AIxB creates a collision space for convergent science, bringing together advances in knowledge graphs and explainable AI and biology. Together, the team will explore how the combinatorial histone code controls gene expression and thus cell functions to result in the rich biodiversity we can see every day, all without changing DNA sequence. This research has the potential to interpret the complexity of the histone code, in effect reducing experimental time and eventually informing therapies for treatable DNA-based diseases.

“Reinvigorating the symbiosis between biology and AI will pay dividends for decades. Success in our test case—cracking the chromatin code—will redefine our understanding of how information in the cell is stored, accessed and used,” said Jones, who is also a professor of genetics at the UNC School of Medicine.

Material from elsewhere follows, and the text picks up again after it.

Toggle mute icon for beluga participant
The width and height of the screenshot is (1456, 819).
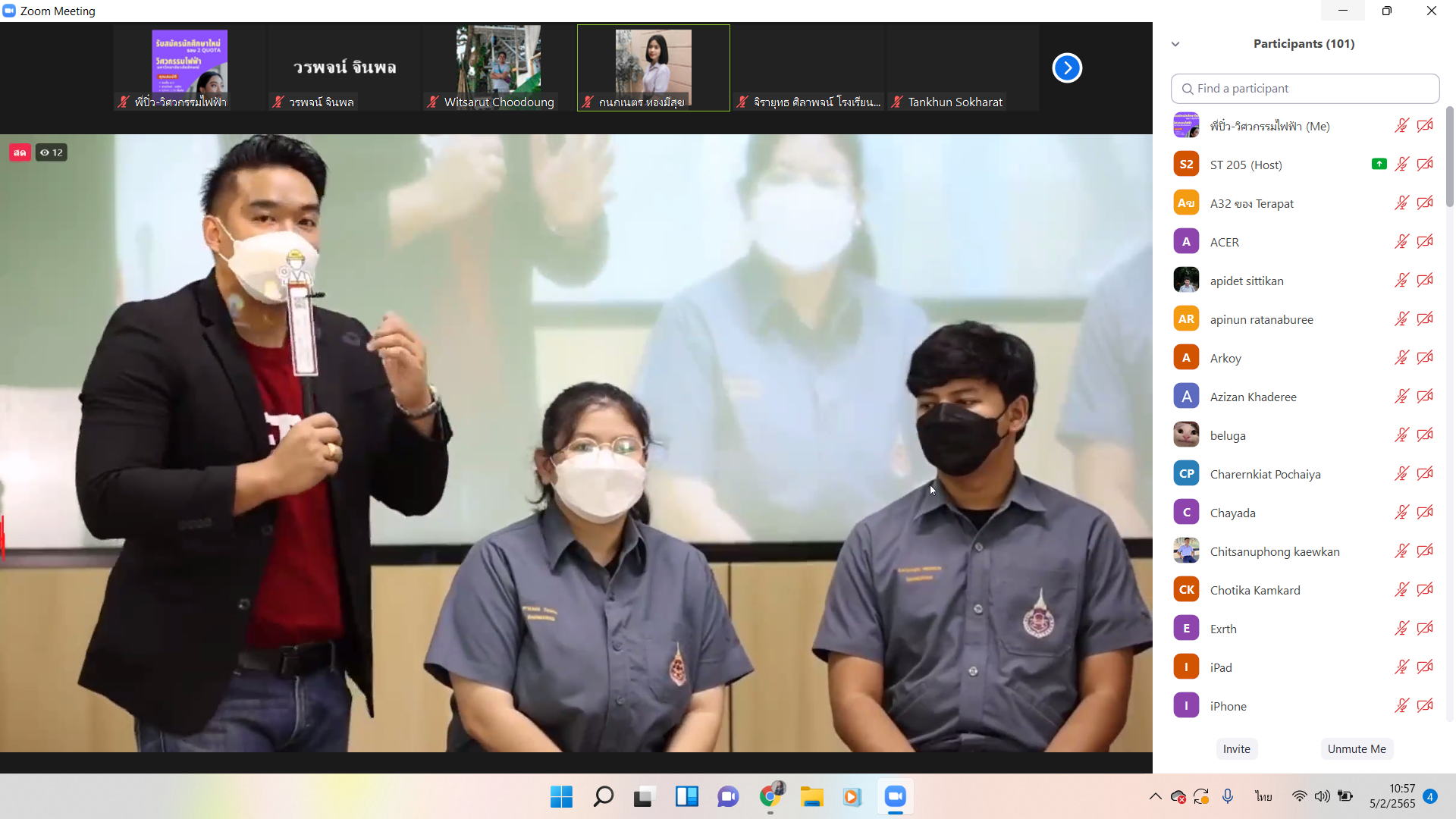click(x=1401, y=435)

Title image for AIxB: Building a collaborative ecosystem for innovation in Artificial Intelligence and the Biological Sciences.

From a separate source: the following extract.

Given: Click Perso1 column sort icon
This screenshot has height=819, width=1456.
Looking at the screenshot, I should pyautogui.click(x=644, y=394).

Team: Corbin Jones, College of Arts & Sciences (PI); Stan Ahalt, Chris Bizon, and Marian Mersmann, RENCI (Co-Investigators); Brian Strahl and Piotr Mieczkowski, School of Medicine (Co-Investigators); Bob Duronio, College of Arts & Sciences (Co-Investigator); Alex Tropsha and Samantha Pattenden, Eshelman School of Pharmacy (Co-Investigators); Jeremy Simon, School of Medicine (Advisor)

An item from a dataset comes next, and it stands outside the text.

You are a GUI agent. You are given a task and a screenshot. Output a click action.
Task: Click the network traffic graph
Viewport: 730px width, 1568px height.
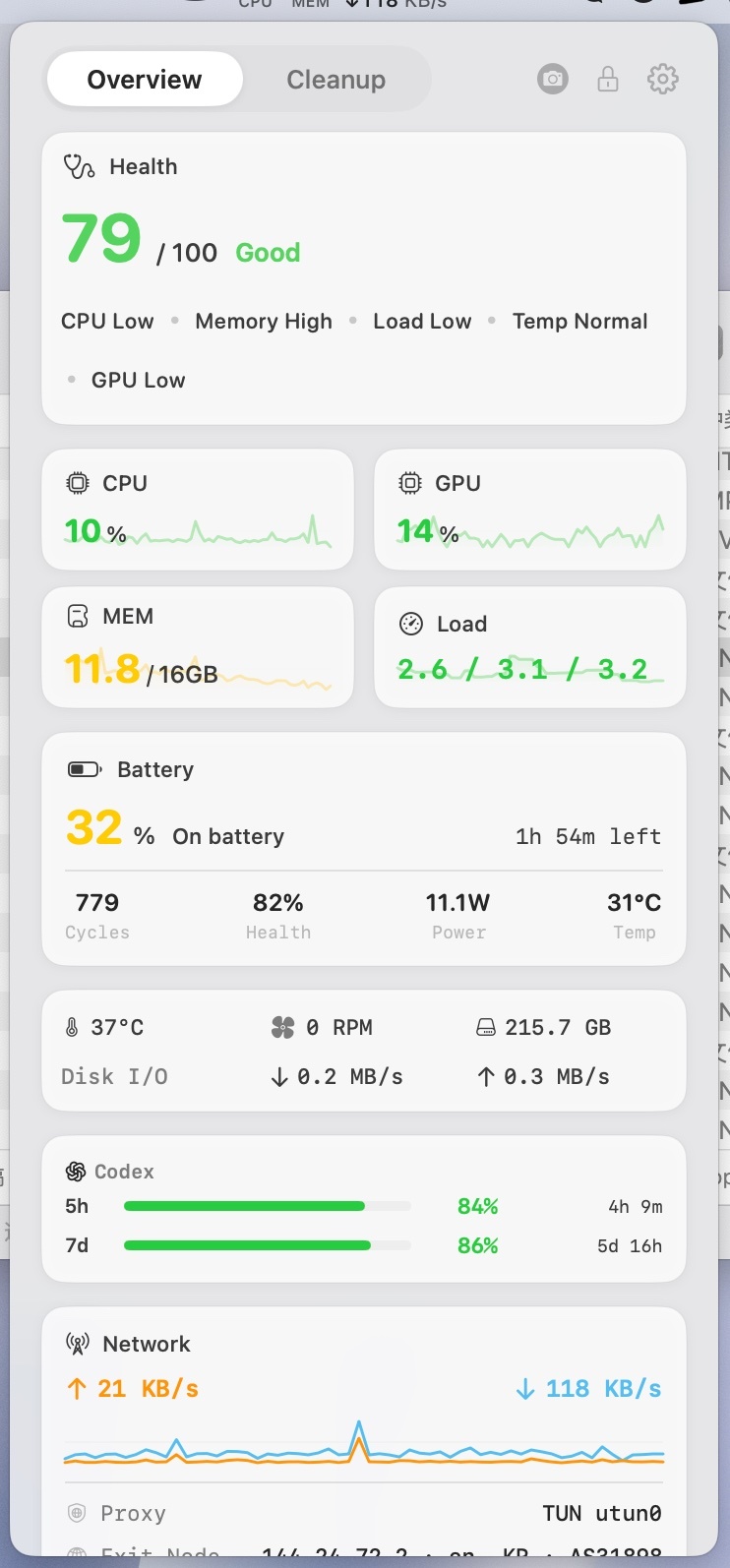pyautogui.click(x=364, y=1444)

The Creativity Hubs funding program was developed by the Office of the Vice Chancellor for Research to assemble teams of researchers from diverse disciplines who join together to tackle major societal challenges and leverage additional support from external sponsors.

“The Creativity Hubs is the signature intramural program of the Office of the Vice Chancellor for Research and has yielded amazing results,” said Interim Vice Chancellor for Research Penny Gordon-Larsen. “I can attest to this award’s ability to stimulate exciting new research and promote collaboration and research growth at Carolina. I am truly looking forward to following this team’s progress as they innovate in data science to propel new biological discovery through biologically-inspired AI in the yeast model system with promise of extension to other model systems and eventually to humans.”

To date, winning Creativity Hubs projects have stimulated exciting results and tens of millions in extramural funding. Through this award, the AIxB team is eligible for $500,000 in continued funding from the Office of the Vice Chancellor for Research to execute its project over the next two years.

Creativity Hubs awardees are guaranteed proposal development assistance from the Office of Research Development to pursue large-scale, follow-on awards that build from the program’s funding. The office also works with finalist teams not selected to further develop their projects and connect them to other funding opportunities.